Pick a Fight, It’s Good for Business
By Leigh Ann Roberts
I've always been suspicious of those couples- you know the ones I am talking about. When asked about their recent engagement or nuptials, they exclaim proudly " ...And we've never had a fight!" My response has always been, "Well, honey, you better pick one- fast!"
Such is human nature, right? New relationships and ventures are exciting and during those times, we tend to focus much more on the horizon and on big dreams of success and golden geese rather than the less sexy, a tad boring even, day to day details and minutia upon which businesses and organizations are inevitably built. Yes, in new partnerships, whether in love or even in business, many times we just skip the difficult conversations. That's right; we just skip it and go straight to the "fun stuff." Who wants to rain on any parades with talk of money, debt, times of conflict and failure? It has been my experience after years of mediating what I call "business divorces", that these difficult topics are the conversations that can literally make or break a partnership, a family, a business or a nonprofit organization. My advice to people going into business together or merging ventures/organizations- be very intentional about having these important, initial conversations about these difficult topics and, if you have to, pick a fight! You want to see what happens to your new partner or partners when the rubber meets the road.
In my role as an attorney and a mediator, individuals and organizations typically come to me when the wheels are starting to (or have completely) come off the cart, so to speak. The shine of the new joint venture has worn off, personalities and conflict styles have emerged and these same people who were once so intoxicated with the strengths of their new partner seem to be focused, unwaveringly on only the warts and the challenges coming from the other side of the table. In a business divorce, more affectionately known in my business as a business or partnership dissolution, I often mediate the difficult conversations of who gets what and what happens next: who gets the business name and brand; who takes the assets such as furniture, equipment and other property; who gets the customer/client list; and, to what extent will the now former business partners compete in the marketplace. Believe me; if you have the choice, you want to have these conversations at the time of the wedding versus at the time of the divorce. At the beginning of the relationship, people tend to be more trusting, amicable, even more reasonable in some cases, versus at the end of the relationship where trust and communication are likely waning and there is a general reduction of overall positivity about the process. Individuals starting a business and larger organizations preparing to merge with another organization, must be very intentional at the beginning stages of any entity formation or merger process, whether a for profit or not for profit organization. Each individual and organization has a "culture" so to speak and it is the mindful blending of these "cultures", the standards, the norms, that make a successful organization.

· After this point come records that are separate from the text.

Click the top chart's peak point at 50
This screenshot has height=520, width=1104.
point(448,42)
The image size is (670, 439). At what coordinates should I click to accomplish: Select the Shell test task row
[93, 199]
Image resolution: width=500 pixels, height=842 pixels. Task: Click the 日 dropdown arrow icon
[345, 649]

The trusted advisors, leaders, attorneys and financial advisors and professionals of these individuals and organizations can add a great deal of value by guiding their clients through these opening, difficult conversations. As an attorney, I provide entity formation services for business and nonprofits. Simply put, when individuals want to form a limited liability company, an S-Corporation or even form a 501(c)3, (c)6 or other not for profit organization, I prepare the necessary paperwork to help that organization meet state and federal requirements. I am not, however, just preparing paperwork for my clients. To do so would deny clients of advice, feedback and guidance that many small businesses and new organizations need. In my practice, I spend a great deal of time talking with the individuals that will make up the leadership of the proposed organization and business to help them uncover and discuss the "culture" of their organization and what expectations individuals have going into the new venture. Like a reporter, I "Who, What, Where, When, Why, How" the players and, as they answer my questions, many of their proposed business partners are hearing these responses for the first time. For example- what are your work styles and conflict styles? Believe me, it is really good information to know that your business partner expects that everyone will work from 8:00 a.m. to 7:00 p.m., and on Saturdays, especially if you are more of a 10:00 to 2:00 type. Also, if you need time to "marinate" on points of conflict before jumping into a debate with a more aggressive personality type, you will certainly want to get a commitment from your new business partner that he or she will grant you that request.

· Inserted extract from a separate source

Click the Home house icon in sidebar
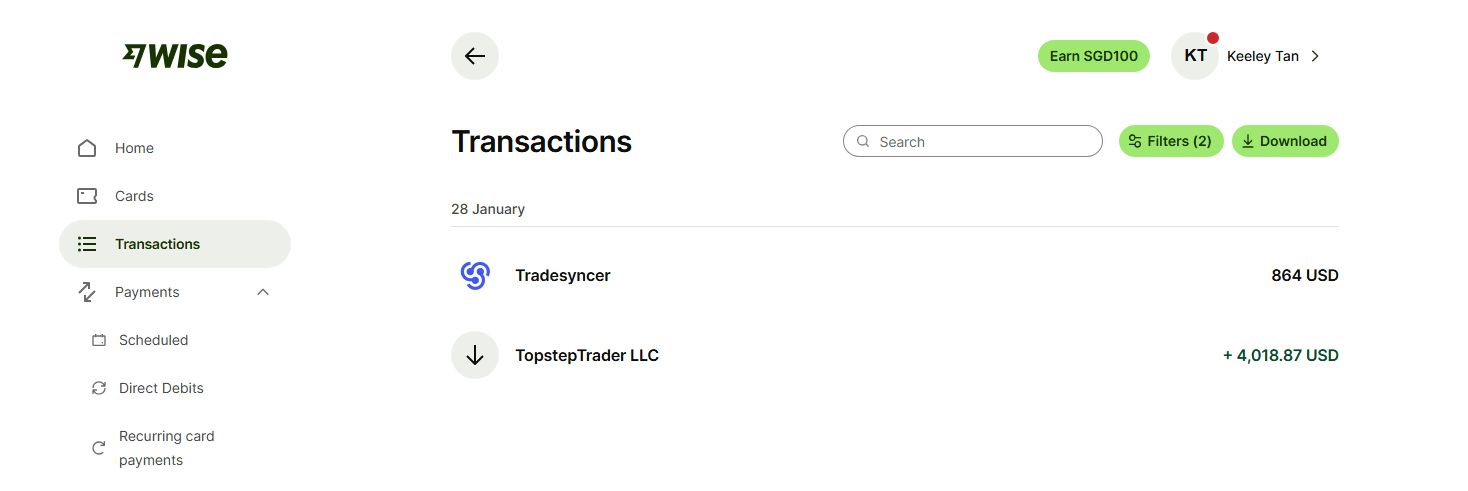The image size is (1468, 491). pos(87,148)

As to the "What and Where" of my query, I strongly recommend that new business partners or organization leaders work through a business plan together. Many questions are raised during a strategic business plan discussion, questions like: what are our goals; what does success look like to me; and what steps do we envision in accomplishing these goals. If it is starting to sound like my general query slows the formation process down a bit, it is because it does. Advisors should create a certain amount of deliberation and intentionality to the entity formation process. In my experience, this is time very well spent and can save individuals and organizations a lot of headache and expense down the road.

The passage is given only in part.